- **Exercise passage**
※
Many are so afraid that they cling to their guns as their last defense.

The fundamental truth about this election is that nearly everything flows from fear.

Fear is literally stupid.  When we ARE fear (rather than aware of fear), we can only access the blunt tools of fight, flight or freeze.  Trump fights. Hilary seems also to act out of fear: fighting at times but also fleeing into her cocoon. What’s your natural instinct when you are threatened? We all have them.

We can, though, recognize fear, see that we have problems, real problems, and then choose finer tools with which to ENGAGE with the issues and each other. For example, tools like patience, civility, faith, and reason. 

I couldn’t finish my writing last night. I froze, because I was afraid my tribe (you, the readers) would not approve of what I was writing. I will trust you next week and send what I finished today. I’ll engage rather than freeze or flee.

it is through courageous engagement with those people and ideas which generate fear in us, that we

Lead with our best selves.

 

 

25 responses to “I Froze and Didn’t Lead

  1. Aside from the one-sided approach to this article (only one candidate was mentioned and his supporters are portrayed as uneducated, which is not altogether true), I agree that fear is leading the hearts and minds of Americans. A co-worker asked me yesterday if I was still proud to be an American after the debate. My response was that I am always proud to be an American although I do not have faith in our elected leaders. My faith is in something much greater than any human being. I believe this country, or any country for that matter, would do itself well to have a moral compass. I am not asking everyone to believe exactly as I do, that would be hypocritical because anyone that believes in God also believes in free will. I however, want a respectable country for my children to grow up in. We are far from that at this point. It is disheartening that I whole heartedly believe there isn’t a single candidate deserving of my vote.

    1. Sara,
      Good for you for maintaining your faith and belief in what we can be.
      I actually did mention Hilary (and what I take to be her instinctive responses to threat — fight and flight). And, though it’s easy bait, I did not attack Trump. I tried to choose my words carefully, talking about “some” of his supporters (as polls clearly indicate) and the responses of people to him. Let me know if you disagree. I’d like this column to remain profoundly non-partisan — able to use the data that’s in front of us all for learning purposes, not for advocating one political party or position, rather than another!
      Best,
      Dan

    1. Although you struggled in writing your column Dan, I think this is one of your best.
      I too am saddened and disillusioned by Donald Trump’s vitriolic language, and by the lack of civility and issue-based discussion in the debates.
      Your point is well taken. We cannot give in to fear; we need to use compassion and reason, and we need to continue to make positive contributions to the political discourse.

  2. Thank you Dan for sharing these powerful words. Recently, I posted on Facebook that I could only wish that Secretary Clinton would stop talking about Trump and give us some indication of what she would do to lead this country. I was so offended by the start of the debate when they both refuse to shake hands… I had never seen such disdain displayed from a “leader”. I felt so much anger that I posted on FB that I was not voting for the top of the ticket!

    After reading your post, I can understand fear much better and process my own fear. The thought of having a president that disrespects groups of people, including my group, is daunting. Fear brings out the worst in us and can at times invoke proactive responses which in turn can motivate positive change. I only hope that I can turn my fear of this election into positive change for my community!
※
- **Dataset**
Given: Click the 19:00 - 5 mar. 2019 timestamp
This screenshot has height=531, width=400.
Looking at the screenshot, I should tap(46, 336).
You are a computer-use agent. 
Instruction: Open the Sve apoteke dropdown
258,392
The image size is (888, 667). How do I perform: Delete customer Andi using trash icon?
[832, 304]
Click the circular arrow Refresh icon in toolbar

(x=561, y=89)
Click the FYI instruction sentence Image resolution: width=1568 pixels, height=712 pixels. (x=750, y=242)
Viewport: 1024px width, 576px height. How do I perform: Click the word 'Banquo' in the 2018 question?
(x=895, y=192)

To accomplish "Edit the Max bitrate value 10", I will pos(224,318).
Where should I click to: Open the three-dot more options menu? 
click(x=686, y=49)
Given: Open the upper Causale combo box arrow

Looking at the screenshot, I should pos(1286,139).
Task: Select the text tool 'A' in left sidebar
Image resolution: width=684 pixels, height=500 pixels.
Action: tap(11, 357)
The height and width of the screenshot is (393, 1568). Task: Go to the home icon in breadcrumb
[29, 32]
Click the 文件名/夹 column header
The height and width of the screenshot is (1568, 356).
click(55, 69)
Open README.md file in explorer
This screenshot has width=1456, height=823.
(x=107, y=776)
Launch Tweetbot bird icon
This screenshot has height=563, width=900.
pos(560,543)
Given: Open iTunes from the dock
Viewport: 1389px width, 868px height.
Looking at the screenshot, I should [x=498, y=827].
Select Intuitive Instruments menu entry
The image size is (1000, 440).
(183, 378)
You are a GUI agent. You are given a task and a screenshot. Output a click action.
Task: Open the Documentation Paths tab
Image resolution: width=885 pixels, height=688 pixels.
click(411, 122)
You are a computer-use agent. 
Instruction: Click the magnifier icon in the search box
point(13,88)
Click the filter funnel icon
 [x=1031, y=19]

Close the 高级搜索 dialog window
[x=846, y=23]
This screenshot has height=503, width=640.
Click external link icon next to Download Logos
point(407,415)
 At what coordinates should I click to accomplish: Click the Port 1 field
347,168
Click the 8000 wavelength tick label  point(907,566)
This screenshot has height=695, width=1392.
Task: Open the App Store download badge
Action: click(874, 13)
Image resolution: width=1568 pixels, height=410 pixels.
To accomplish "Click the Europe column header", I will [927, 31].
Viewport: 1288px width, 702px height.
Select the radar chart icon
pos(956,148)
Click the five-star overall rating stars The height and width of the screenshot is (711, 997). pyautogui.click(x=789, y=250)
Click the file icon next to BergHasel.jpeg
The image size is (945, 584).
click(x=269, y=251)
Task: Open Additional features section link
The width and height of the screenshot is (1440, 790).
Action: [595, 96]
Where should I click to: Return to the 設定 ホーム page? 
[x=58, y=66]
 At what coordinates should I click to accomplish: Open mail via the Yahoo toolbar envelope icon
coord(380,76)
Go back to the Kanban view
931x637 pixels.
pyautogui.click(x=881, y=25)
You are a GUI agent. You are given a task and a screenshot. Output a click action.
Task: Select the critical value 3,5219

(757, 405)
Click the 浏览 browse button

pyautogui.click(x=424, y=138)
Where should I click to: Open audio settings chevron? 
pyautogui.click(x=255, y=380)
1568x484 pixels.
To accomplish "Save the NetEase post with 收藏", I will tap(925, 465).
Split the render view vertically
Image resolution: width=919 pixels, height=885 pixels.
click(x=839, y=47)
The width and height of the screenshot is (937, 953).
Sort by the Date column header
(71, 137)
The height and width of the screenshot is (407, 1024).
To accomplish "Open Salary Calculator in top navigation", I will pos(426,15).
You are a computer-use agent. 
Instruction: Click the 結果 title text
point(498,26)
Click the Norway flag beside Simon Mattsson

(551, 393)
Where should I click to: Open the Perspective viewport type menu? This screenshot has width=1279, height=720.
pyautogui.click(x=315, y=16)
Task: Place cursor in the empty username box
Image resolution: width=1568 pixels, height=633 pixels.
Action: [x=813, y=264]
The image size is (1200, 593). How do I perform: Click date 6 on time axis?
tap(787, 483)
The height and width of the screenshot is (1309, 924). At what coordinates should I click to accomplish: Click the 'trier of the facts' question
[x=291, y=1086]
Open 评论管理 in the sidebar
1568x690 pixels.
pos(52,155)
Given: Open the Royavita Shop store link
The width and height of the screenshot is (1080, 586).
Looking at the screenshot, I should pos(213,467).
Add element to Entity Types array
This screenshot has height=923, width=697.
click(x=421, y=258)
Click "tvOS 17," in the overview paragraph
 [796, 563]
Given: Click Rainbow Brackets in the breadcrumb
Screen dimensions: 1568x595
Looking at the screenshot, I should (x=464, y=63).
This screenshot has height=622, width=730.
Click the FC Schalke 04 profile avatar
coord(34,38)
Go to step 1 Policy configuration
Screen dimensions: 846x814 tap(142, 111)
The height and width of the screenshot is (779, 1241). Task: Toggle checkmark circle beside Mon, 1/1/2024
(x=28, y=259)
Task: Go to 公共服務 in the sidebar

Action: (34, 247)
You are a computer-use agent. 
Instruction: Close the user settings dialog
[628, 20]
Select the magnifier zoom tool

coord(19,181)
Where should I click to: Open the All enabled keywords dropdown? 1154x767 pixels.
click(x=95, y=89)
※
- **Requirement 1**
List the tools the piece on fear and the election names as finer tools for engaging with the issues and each other.
- **Requirement 2**
Continue the piece on fear and the election from where it stops.

- **Written response 1**
patience, civility, faith, reason

- **Written response 2**
  3. Dan,

    The Trump “candidacy” frightens many of us who truly love our country. I believe however that when people vote next month, they will reject the divisive, sexist, and absolutely inane ideas put forth by this poor excuse of a failed real estate developer.
    You are truly a “man for others”….. Stay that way Dan and KEEP THE FAITH !

  4. Disagree with your premises, Dan. It’s not fear; it’s disgust with the way the federal government has been operating for most of this century. Disgust centers around not only governmental incompetence, but the widespread corruption evident in many federal agencies and policies that go far beyond the limits of our Constitution. Imagine a state, for example, that says your kid cannot go to public school unless the parents assure the kid has gotten all of his/her shots, regardless of whether or not the vaccines have been proven safe. Here’s a partial list of other concerns people have about the direction of this country:
    • Stagnant wages of the middle class that haven’t grown in over 30 years nor kept pace with rising prices, especially the cost of health care.
    • Less economic security as part-time jobs replace full-time, employer-provided benefits diminish, and contract work replaces secure jobs with employers.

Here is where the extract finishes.